Next are two functions to benchmark models, either in a `graph_def` form or a `saved model` form.

In [42]:
def benchmark_frozen_graph(frozen_graph, SAVED_MODEL_DIR=None, dataset=dataset, BATCH_SIZE=8):
    with tf.Session(graph=tf.Graph()) as sess:
        # prepare dataset iterator
        iterator = dataset.make_one_shot_iterator()
        next_element = iterator.get_next()

        output_node = tf.import_graph_def(
            frozen_graph,
            return_elements=['classes'],
            name="")
        
        num_hits = 0
        num_predict = 0
        print('Warming up for 10 batches...')
        for _ in range (10):
            image_data = sess.run(next_element)    
            img = image_data[0]
            label = image_data[1].squeeze()
            output = sess.run(['classes:0'], feed_dict={"input:0": img})
            prediction = output[0]
            num_hits += np.sum(prediction == label)
            num_predict += len(prediction)
            
        start_time = time.time()
        try:
            while True:        
                image_data = sess.run(next_element)    
                img = image_data[0]
                label = image_data[1].squeeze()
                output = sess.run(['classes:0'], feed_dict={"input:0": img})
                prediction = output[0]
                num_hits += np.sum(prediction == label)
                num_predict += len(prediction)
        except tf.errors.OutOfRangeError as e:
            pass

        print('Accuracy: %.2f%%'%(100*num_hits/num_predict)) 
        print('Inference speed: %.2f samples/s'%(num_predict/(time.time()-start_time)))
        
        #Save model for serving
        if SAVED_MODEL_DIR:
            print('Saving model to %s'%SAVED_MODEL_DIR)
            tf.saved_model.simple_save(
                session=sess,
                export_dir=SAVED_MODEL_DIR,
                inputs={"input":tf.get_default_graph().get_tensor_by_name("input:0")},
                outputs={"classes":tf.get_default_graph().get_tensor_by_name("classes:0")},
                legacy_init_op=None
             )

In [43]:
def benchmark_saved_model(SAVED_MODEL_DIR, dataset=dataset, BATCH_SIZE=8):
    with tf.Session(graph=tf.Graph()) as sess:
        # Initialize all tfrecord paths
        dataset = tf.data.TFRecordDataset(calibration_files)    
        dataset = dataset.apply(tf.contrib.data.map_and_batch(map_func=preprocess, batch_size=BATCH_SIZE, num_parallel_calls=8))
        iterator = dataset.make_one_shot_iterator()
        next_element = iterator.get_next()

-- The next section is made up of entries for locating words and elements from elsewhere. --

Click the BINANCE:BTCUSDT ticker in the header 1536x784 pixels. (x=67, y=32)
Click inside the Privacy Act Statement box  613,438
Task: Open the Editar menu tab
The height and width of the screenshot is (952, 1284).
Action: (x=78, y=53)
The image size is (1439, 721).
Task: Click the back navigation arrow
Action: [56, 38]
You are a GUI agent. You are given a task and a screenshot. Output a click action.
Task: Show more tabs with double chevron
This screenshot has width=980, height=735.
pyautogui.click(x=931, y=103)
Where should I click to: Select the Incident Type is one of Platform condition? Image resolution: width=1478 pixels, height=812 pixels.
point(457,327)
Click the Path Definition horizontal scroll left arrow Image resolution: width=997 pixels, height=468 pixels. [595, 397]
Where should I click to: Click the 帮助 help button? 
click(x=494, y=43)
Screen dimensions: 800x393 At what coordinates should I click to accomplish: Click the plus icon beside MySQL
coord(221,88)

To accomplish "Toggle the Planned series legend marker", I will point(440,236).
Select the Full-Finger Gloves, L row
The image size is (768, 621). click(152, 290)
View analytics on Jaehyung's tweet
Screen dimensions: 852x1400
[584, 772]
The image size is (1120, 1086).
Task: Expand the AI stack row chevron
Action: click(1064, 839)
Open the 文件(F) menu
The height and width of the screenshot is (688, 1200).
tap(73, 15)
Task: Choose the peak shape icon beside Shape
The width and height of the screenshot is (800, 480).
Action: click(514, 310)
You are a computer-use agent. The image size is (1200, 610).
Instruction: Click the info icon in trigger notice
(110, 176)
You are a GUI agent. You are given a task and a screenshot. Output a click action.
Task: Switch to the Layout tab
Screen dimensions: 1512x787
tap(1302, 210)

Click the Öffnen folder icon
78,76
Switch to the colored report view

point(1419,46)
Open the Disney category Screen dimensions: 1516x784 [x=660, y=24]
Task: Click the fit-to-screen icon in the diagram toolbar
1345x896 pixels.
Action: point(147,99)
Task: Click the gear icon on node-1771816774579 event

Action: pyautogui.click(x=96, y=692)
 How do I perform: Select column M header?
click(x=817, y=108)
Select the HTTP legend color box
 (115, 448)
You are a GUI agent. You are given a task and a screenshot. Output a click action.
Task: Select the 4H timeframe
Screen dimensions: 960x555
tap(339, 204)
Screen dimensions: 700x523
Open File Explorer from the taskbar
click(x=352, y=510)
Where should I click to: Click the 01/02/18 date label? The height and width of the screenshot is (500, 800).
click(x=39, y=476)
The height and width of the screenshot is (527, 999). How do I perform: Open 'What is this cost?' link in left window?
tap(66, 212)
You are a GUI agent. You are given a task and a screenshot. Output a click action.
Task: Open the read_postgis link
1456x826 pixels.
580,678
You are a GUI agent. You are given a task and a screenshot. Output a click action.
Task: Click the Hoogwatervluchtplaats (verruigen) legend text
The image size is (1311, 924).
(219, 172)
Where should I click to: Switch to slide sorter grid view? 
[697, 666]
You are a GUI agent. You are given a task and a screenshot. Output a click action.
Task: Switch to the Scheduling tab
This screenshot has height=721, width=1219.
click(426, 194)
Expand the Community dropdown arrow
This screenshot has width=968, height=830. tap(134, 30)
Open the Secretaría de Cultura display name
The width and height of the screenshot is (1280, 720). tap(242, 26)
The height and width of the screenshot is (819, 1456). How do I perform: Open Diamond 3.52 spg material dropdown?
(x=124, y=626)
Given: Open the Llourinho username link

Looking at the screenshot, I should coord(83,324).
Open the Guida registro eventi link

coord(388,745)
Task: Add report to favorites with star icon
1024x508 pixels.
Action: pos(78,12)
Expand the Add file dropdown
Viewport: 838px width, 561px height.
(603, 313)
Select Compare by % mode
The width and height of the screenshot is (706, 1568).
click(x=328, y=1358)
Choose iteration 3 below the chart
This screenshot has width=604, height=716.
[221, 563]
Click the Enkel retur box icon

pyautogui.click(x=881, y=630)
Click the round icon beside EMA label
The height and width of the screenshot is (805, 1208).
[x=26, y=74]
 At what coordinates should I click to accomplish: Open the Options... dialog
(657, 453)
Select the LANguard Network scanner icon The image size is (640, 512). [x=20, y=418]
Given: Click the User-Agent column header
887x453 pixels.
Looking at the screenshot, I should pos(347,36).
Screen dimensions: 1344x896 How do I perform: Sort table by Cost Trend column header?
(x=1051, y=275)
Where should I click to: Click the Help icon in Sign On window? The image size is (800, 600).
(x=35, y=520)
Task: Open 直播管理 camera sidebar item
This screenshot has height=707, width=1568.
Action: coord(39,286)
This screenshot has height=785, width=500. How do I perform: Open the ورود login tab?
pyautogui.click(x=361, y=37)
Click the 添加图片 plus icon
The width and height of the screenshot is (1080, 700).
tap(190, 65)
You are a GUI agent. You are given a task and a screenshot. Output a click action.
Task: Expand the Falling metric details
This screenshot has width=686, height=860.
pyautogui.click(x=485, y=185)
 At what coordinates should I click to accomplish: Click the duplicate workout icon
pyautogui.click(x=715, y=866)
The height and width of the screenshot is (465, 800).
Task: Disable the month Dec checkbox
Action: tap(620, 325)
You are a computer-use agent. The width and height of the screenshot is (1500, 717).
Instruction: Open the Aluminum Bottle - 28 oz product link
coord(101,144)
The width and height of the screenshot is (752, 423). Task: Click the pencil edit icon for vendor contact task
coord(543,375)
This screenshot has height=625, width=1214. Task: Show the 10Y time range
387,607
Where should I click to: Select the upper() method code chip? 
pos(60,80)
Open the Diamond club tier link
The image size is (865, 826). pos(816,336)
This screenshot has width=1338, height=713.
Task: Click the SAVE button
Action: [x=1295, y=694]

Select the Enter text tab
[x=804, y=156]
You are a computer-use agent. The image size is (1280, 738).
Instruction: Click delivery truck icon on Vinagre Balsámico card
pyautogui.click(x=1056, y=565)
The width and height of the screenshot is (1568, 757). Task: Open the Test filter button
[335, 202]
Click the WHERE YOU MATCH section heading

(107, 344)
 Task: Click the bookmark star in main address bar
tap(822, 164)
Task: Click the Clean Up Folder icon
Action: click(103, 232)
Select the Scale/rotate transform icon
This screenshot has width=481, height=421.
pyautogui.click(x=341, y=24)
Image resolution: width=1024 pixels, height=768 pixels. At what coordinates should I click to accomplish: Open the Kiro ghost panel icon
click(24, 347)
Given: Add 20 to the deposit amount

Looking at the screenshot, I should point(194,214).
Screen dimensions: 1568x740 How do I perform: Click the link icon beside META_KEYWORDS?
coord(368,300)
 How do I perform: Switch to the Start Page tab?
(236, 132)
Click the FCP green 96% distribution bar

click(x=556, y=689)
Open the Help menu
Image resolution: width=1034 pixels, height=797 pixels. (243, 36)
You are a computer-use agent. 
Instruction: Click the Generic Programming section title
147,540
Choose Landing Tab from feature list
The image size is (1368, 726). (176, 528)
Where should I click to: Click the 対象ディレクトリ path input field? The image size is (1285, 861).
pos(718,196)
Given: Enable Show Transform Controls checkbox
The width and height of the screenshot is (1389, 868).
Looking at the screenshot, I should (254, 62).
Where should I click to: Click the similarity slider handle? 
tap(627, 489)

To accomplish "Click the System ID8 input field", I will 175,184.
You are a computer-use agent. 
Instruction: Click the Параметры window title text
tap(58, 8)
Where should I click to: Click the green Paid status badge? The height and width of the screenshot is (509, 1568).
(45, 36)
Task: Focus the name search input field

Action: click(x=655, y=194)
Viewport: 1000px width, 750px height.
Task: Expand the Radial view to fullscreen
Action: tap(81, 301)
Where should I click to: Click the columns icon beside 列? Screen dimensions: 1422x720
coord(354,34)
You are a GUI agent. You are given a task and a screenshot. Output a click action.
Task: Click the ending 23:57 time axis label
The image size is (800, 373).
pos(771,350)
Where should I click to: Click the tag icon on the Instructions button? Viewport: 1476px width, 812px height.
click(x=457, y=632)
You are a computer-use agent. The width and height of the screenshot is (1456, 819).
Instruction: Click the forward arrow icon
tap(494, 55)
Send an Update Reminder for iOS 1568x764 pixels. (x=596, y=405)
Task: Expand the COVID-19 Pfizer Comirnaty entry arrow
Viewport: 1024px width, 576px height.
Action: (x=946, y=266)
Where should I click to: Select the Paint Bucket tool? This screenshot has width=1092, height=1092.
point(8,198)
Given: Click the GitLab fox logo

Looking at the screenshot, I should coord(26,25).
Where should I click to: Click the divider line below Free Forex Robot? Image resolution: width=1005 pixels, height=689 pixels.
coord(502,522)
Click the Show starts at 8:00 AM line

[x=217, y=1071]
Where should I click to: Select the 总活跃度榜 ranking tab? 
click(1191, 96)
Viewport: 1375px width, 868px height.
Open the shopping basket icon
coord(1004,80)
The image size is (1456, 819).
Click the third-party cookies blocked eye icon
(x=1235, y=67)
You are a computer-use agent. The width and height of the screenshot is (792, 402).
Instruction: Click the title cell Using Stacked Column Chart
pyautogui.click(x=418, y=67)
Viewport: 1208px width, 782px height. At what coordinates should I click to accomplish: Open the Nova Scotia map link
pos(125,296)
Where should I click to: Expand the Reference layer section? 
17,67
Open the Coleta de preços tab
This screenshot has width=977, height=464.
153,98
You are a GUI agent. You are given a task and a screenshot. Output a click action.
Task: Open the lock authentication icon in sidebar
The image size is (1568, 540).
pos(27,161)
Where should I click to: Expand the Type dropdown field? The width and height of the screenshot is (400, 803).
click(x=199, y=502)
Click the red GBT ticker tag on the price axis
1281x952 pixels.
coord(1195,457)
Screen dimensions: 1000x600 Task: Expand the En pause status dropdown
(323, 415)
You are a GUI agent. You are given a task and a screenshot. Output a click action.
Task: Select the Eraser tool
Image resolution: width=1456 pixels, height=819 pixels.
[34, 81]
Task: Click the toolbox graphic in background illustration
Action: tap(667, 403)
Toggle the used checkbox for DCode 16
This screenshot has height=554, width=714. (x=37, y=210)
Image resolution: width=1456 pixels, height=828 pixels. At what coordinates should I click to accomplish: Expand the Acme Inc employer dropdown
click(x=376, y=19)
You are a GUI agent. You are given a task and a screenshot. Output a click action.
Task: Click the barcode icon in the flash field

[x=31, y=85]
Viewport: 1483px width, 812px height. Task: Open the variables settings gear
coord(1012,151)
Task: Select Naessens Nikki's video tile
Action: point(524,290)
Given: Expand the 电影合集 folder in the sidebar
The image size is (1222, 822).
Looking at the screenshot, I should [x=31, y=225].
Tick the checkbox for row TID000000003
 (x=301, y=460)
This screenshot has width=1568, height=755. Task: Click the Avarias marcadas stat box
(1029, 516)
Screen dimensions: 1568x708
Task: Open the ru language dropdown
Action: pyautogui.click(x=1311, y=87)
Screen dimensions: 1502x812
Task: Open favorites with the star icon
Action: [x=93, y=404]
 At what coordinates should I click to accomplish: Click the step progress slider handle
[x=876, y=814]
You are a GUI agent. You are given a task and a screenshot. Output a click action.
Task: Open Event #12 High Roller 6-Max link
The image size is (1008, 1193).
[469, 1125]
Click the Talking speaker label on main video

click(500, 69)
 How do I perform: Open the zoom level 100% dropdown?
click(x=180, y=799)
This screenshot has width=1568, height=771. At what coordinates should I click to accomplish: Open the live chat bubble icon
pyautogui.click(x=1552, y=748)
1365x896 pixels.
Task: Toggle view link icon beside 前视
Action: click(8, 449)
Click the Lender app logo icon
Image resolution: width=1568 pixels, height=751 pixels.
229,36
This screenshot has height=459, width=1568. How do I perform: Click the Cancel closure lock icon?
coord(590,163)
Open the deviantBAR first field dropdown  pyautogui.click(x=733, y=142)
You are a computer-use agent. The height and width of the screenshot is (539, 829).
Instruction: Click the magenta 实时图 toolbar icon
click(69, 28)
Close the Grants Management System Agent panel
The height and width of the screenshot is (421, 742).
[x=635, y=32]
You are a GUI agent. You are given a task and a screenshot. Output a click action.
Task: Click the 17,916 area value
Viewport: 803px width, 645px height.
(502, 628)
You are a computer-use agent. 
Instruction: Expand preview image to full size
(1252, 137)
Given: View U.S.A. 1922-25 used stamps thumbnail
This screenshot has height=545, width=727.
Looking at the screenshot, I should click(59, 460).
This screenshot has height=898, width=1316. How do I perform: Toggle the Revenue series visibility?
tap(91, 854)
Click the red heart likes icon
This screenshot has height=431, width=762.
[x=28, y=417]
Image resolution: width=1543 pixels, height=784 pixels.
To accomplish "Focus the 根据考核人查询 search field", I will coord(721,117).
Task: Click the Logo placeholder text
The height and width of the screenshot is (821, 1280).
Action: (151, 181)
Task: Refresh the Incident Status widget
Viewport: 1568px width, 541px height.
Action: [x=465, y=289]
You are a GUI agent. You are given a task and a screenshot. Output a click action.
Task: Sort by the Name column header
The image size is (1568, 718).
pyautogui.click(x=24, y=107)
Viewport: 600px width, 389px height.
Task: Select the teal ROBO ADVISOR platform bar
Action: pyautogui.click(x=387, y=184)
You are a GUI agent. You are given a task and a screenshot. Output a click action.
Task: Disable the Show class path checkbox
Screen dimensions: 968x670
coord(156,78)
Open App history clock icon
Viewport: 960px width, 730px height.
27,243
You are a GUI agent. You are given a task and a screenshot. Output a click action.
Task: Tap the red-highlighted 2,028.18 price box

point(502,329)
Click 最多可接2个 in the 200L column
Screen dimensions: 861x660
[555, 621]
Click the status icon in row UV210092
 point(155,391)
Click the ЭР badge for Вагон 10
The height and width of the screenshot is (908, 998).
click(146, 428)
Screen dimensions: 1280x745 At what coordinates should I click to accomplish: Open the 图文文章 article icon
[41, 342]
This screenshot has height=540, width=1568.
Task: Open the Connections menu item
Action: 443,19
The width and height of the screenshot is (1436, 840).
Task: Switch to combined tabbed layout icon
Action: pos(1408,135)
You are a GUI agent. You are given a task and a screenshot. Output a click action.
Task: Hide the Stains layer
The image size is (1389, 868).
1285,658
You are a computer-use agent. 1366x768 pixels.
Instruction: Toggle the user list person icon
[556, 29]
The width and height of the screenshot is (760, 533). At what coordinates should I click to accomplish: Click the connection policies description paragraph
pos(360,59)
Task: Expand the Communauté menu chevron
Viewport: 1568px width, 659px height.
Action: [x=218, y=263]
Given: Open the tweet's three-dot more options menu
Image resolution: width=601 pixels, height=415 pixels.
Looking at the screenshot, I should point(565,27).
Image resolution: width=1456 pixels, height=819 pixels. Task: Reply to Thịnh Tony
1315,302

        tf.saved_model.loader.load(
            sess, [tf.saved_model.tag_constants.SERVING], SAVED_MODEL_DIR)

        print('Warming up for 10 batches...')
        for _ in range (10):
            image_data = sess.run(next_element)    
            img = image_data[0]
            output = sess.run(['classes:0'], feed_dict={"input:0": img})

        print('Benchmarking inference engine...')
        num_hits = 0
        num_predict = 0
        start_time = time.time()
        try:
            while True:        
                image_data = sess.run(next_element)    
                img = image_data[0]
                label = image_data[1].squeeze()
                output = sess.run(['classes:0'], feed_dict={"input:0": img})            
                prediction = output[0]
                num_hits += np.sum(prediction == label)
                num_predict += len(prediction)
        except tf.errors.OutOfRangeError as e:
            pass

        print('Accuracy: %.2f%%'%(100*num_hits/num_predict))
        print('Inference speed: %.2f samples/s'%(num_predict/(time.time()-start_time)))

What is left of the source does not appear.